Exercise:
Output exactly the lines from the one containing "Where should I click to: Open 联系客服" to the last line of the material, inclusive, and nothing more.

Given records:
#####
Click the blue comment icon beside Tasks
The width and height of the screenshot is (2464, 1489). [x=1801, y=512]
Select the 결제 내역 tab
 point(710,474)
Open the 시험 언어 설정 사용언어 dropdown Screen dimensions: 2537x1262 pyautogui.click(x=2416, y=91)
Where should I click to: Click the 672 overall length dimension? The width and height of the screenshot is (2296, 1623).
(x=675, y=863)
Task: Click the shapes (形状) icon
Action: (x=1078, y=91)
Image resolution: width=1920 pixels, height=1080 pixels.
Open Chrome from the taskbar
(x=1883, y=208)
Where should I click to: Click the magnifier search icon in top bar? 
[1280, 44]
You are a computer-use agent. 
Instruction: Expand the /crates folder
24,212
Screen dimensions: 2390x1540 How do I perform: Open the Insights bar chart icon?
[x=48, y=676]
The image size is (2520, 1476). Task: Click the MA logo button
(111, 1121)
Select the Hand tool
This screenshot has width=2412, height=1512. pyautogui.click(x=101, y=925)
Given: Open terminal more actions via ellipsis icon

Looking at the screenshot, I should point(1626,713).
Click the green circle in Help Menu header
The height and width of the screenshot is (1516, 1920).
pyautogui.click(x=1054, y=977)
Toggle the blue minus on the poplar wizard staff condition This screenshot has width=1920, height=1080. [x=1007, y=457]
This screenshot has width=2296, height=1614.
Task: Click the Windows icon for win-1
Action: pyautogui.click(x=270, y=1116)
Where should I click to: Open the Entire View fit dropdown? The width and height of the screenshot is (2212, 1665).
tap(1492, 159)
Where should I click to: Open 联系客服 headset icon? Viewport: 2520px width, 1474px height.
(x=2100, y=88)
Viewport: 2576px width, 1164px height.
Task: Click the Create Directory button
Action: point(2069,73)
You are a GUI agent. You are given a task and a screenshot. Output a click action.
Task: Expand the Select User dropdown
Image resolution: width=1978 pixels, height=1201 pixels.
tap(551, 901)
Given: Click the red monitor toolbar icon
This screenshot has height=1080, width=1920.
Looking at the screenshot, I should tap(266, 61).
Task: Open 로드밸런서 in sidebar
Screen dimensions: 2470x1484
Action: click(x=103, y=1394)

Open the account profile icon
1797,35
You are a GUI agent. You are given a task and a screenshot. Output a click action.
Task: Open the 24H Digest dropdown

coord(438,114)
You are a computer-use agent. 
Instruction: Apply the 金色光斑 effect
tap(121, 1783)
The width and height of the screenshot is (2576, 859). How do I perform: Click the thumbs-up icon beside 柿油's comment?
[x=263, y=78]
#####
Solution to this problem:
Where should I click to: Open 联系客服 headset icon? Viewport: 2520px width, 1474px height.
(x=2100, y=88)
Viewport: 2576px width, 1164px height.
Task: Click the Create Directory button
Action: point(2069,73)
You are a GUI agent. You are given a task and a screenshot. Output a click action.
Task: Expand the Select User dropdown
Image resolution: width=1978 pixels, height=1201 pixels.
tap(551, 901)
Given: Click the red monitor toolbar icon
This screenshot has height=1080, width=1920.
Looking at the screenshot, I should tap(266, 61).
Task: Open 로드밸런서 in sidebar
Screen dimensions: 2470x1484
Action: click(x=103, y=1394)

Open the account profile icon
1797,35
You are a GUI agent. You are given a task and a screenshot. Output a click action.
Task: Open the 24H Digest dropdown

coord(438,114)
You are a computer-use agent. 
Instruction: Apply the 金色光斑 effect
tap(121, 1783)
The width and height of the screenshot is (2576, 859). How do I perform: Click the thumbs-up icon beside 柿油's comment?
[x=263, y=78]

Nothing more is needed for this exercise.